“Oh bloody hell, I hope I’m not asking leading questions!? What even are those? Have I already said one? Quick, pay attention to what they are saying. Show you’re interested, nod your head. They sound like they are winding up, what’s your next question. I can’t remember! WHAT’S MY NEXT QUESTION! HELP!”
This was my inner monologue during my first ever IDI. For those of you who read my first blog for Dub, you’ll know that up until university, I had never even considered the social sciences as a career path. However, after the haze of an introductory fortnight, I found myself faced with the challenge of conducting some real field work.
Well, I say real. In order to practice and hone our infant research skills, we were required to pick from a hypothetical list of studies and then interview a peer. Not quite as daunting as the first session in an actual project, but it was still a step out of our comfort zones. Especially as peer friendships were yet to be fully formed, the exercise itself was to be graded and, most importantly, it was a trial run for later modules where we would need to aid professors in their own field work.
So with all of these pressures swirling around behind my eyes, my topic selected (something on sport and gender) and my classmate in attendance, I set my voice recorder down and duly started to panic.

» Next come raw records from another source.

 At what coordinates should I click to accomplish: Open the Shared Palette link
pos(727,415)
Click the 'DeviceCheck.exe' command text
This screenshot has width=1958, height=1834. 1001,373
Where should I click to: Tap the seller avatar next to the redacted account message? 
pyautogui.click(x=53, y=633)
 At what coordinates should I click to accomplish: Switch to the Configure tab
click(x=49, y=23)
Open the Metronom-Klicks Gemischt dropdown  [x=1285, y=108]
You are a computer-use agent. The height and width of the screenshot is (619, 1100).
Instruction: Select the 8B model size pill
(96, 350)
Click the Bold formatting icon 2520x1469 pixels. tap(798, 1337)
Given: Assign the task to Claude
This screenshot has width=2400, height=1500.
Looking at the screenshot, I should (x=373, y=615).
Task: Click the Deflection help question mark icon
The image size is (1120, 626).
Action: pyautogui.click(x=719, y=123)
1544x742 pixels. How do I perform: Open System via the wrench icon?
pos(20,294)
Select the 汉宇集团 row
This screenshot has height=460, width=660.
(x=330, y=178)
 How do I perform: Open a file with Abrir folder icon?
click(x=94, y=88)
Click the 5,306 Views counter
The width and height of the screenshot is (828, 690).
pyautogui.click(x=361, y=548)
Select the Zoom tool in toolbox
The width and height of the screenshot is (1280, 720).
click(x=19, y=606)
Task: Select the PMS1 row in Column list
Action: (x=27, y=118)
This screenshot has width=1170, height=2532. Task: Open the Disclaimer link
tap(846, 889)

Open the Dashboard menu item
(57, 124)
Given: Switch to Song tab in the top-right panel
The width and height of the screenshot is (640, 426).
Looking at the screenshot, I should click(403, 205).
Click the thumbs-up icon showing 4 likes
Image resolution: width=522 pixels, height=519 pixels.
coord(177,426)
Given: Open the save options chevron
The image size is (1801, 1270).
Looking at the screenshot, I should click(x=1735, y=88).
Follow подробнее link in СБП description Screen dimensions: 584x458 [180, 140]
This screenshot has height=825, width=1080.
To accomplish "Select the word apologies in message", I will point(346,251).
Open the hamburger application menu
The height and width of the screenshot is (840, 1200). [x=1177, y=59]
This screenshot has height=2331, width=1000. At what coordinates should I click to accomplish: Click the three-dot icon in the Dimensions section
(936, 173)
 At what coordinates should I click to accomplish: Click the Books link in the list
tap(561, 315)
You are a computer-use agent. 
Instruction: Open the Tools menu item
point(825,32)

If I am honest, other than my personal mental ramblings, I couldn’t tell you much about what happened in that interview. Which is a good indicator of my skills at that time, and how successfully the session went. In an attempt to try and cover all the points we had started to learn (body language, tone, micro-expressions, initial and sustained identity presence, exploratory questioning, adaptive rapport, information recollection etc), I alternated between blurting out half-formed questions and staring at my classmate's forehead in paralysed silence. The only consolation prize to be found was that my participant was soon going to experience the exact same concoction of fear when the tables turned and they took charge.
Whilst it was mortifying at the time, in hindsight it was a good exercise. Not only because it was the first step along the road to developing finely honed research techniques, but also because we got to experience sessions from the side of the interviewee. This is something which I think can often get overlooked by many researchers in our drive for data. Although we try to make things interesting and engaging, sometimes we do so in a detached and distant manner that ignores how we would actually respond were we to sit through a 45 minute session. Taking a step in front of the camera, recorder or screen, and playing the role of a participant is a brilliant reminder to use methods (in and out of the actual session) that not only gather information but facilitate personal connections.
Now I won’t lie and say that after this single session I became a consummate professional at moderating interviews and focus groups. Similarly, my initial attempts at creating effective surveys or analysing data left much to be desired. However, perseverance and non-stop training over the course of many years led to a familiarity and expertise which now informs a natural selection of methods to suit a desired brief. Yet even now, at the start of any project, I still think about that first session and use it to not only remind myself that there is always something to be learnt, but also ask myself a vital question:
“If I were a participant, would this be valuable to me?”